What you are asked to do: Rescale everything from the line containing "Task: Click the Figure 3 caption text" down to the line containing "Action: [x=193, y=61]", both included, by rewriting each of those lines of data in full. Multiply every coordinate in the answers by 2.55 and round it to a whole number, rounding halves up, while leaving all other text unchanged.
···
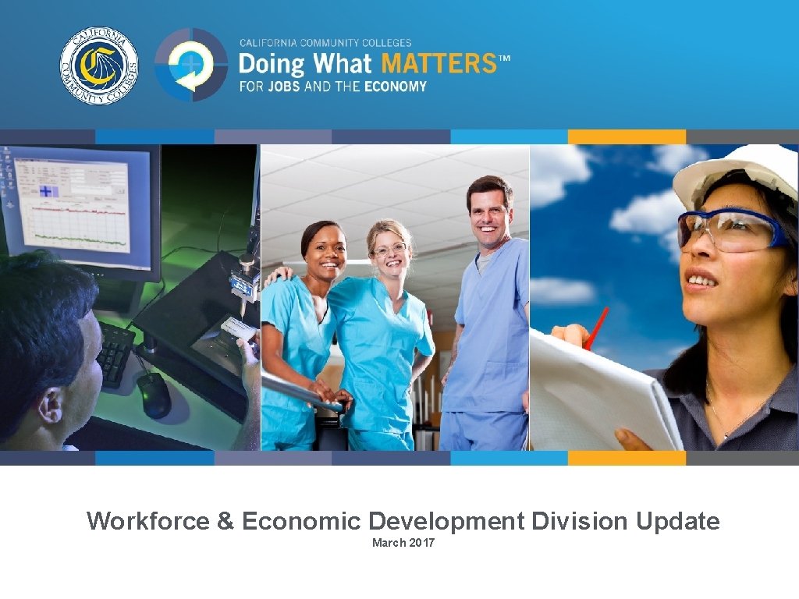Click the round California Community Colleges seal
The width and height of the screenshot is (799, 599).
click(99, 66)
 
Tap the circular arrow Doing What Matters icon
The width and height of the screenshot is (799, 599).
click(190, 66)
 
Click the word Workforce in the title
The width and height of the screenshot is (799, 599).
click(148, 521)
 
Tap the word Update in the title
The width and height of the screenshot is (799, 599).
click(678, 521)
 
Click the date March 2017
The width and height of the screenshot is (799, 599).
click(403, 543)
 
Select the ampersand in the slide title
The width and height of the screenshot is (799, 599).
click(225, 521)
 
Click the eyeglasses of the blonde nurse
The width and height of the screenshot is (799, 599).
click(390, 250)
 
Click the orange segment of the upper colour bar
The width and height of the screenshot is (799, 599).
click(627, 137)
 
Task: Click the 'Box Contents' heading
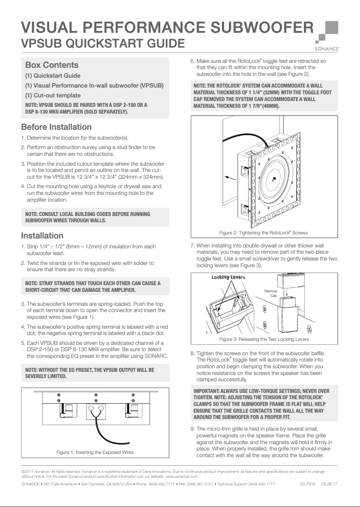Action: [x=52, y=65]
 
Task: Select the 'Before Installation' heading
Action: [x=56, y=127]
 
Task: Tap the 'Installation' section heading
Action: [x=42, y=236]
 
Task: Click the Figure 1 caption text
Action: [x=95, y=452]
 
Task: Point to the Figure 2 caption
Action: [x=263, y=233]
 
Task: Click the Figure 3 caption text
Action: [x=264, y=339]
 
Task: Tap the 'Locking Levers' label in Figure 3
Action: [x=228, y=277]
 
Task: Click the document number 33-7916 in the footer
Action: [x=307, y=484]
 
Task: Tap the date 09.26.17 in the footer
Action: [x=329, y=484]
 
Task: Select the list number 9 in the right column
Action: [x=193, y=429]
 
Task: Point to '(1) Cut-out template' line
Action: [x=53, y=95]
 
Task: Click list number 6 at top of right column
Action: [x=193, y=61]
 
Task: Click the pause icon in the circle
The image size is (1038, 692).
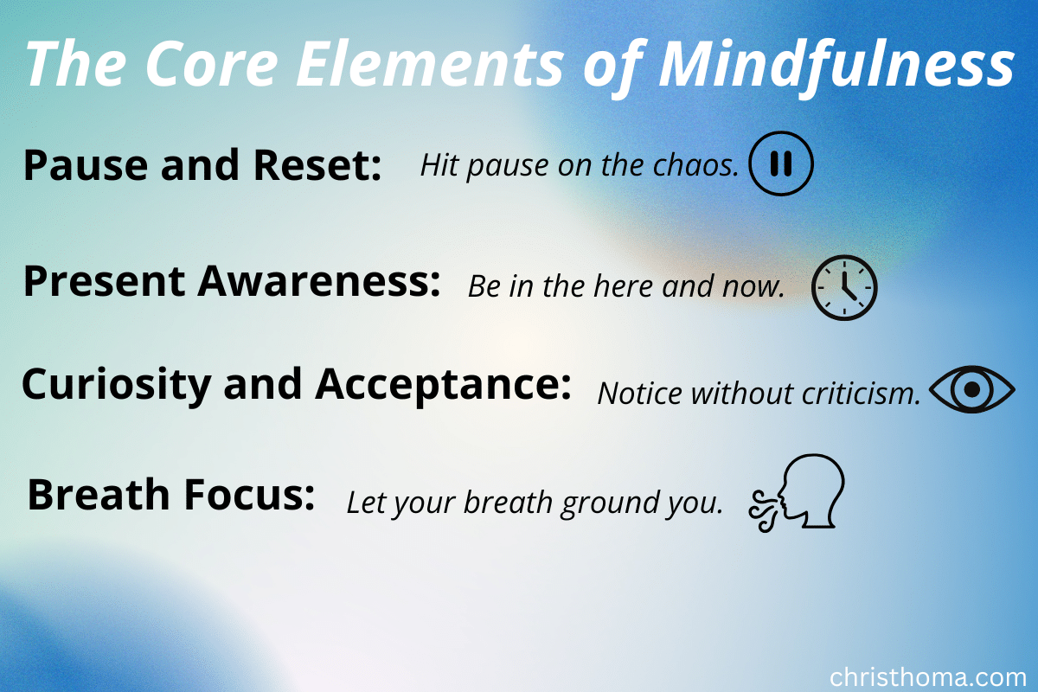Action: click(x=781, y=163)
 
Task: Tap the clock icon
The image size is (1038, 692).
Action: click(x=844, y=288)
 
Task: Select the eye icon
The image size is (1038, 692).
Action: click(x=971, y=390)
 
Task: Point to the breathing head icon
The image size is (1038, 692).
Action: click(x=797, y=492)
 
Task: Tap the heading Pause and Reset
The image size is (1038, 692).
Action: click(x=202, y=165)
···
Expected answer:
Task: Click the Figure 3 caption text
Action: [x=673, y=864]
 
Task: Tap the 'Locking Levers' label in Figure 3
Action: [x=581, y=706]
 
Task: Click the document number 33-7916 in the footer
Action: [x=783, y=1234]
 
Task: Tap the date 09.26.17 in the footer
Action: [x=839, y=1234]
 
Task: Select the list number 9 in the right column
Action: [x=492, y=1094]
 
Task: Point to '(1) Cut-out template' line
Action: [x=135, y=242]
 
Task: Click list number 6 at top of right column
Action: [x=492, y=156]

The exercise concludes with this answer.